Jakarta, 1 September 2026 – Kementerian Kelautan dan Perikanan (KKP) mendorong sinergi antar Badan Usaha Milik Negara (BUMN) untuk mempercepat target swasembada garam nasional yang ditargetkan tercapai pada 2027. Langkah ini diambil untuk mengurangi ketergantungan impor garam dan meningkatkan kesejahteraan petani garam dalam negeri.
Menteri Kelautan dan Perikanan Sakti Wahyu Trenggono menyatakan bahwa sinergi BUMN sangat diperlukan untuk mendukung program-program strategis KKP, termasuk di sektor garam. Kolaborasi lintas sektor dinilai krusial untuk mengatasi berbagai tantangan yang dihadapi petani garam, mulai dari keterbatasan lahan, teknologi, hingga akses pasar .

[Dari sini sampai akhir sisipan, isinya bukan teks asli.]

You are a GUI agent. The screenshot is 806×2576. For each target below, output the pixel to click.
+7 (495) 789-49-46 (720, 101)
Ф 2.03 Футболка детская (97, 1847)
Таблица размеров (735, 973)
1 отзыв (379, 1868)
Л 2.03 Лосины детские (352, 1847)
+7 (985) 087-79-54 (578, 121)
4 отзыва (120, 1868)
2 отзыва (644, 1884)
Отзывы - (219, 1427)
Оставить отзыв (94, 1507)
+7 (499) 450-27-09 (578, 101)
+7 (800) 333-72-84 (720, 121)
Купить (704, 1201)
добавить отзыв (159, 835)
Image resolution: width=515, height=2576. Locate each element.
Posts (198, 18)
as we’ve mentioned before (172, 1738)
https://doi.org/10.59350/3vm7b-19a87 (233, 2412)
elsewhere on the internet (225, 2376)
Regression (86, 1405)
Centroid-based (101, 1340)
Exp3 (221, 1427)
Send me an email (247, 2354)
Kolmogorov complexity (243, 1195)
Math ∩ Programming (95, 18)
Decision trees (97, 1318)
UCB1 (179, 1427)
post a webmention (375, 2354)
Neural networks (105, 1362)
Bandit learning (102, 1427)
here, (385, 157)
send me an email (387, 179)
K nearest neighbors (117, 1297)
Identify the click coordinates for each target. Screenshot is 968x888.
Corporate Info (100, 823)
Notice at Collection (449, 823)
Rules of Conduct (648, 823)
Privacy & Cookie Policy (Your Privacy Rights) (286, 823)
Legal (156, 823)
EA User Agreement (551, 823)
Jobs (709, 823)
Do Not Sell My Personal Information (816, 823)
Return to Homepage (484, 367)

Keterlibatan BUMN dalam program ini diharapkan dapat memberikan dampak signifikan bagi industri garam nasional. Dengan dukungan modal, infrastruktur, dan jaringan distribusi BUMN, produksi garam rakyat diyakini dapat ditingkatkan kualitas dan kuantitasnya. Pemerintah menargetkan pada 2027, Indonesia tidak lagi bergantung pada impor garam .
Target swasembada garam sejalan dengan visi besar Presiden Prabowo Subianto untuk memperkuat kemandirian pangan dan energi nasional, serta mengurangi ketergantungan pada impor . Presiden secara konsisten mengingatkan para pemegang kekuasaan agar mengutamakan kepentingan rakyat dan tidak menyia-nyiakan amanah yang diberikan .
Rencana pengembangan industri garam ke depan akan terintegrasi dengan program-program BUMN lainnya, termasuk dalam hal pendampingan petani dan peningkatan kapasitas produksi . KKP optimistis, dengan sinergi yang kuat, target swasembada garam nasional pada 2027 dapat terwujud.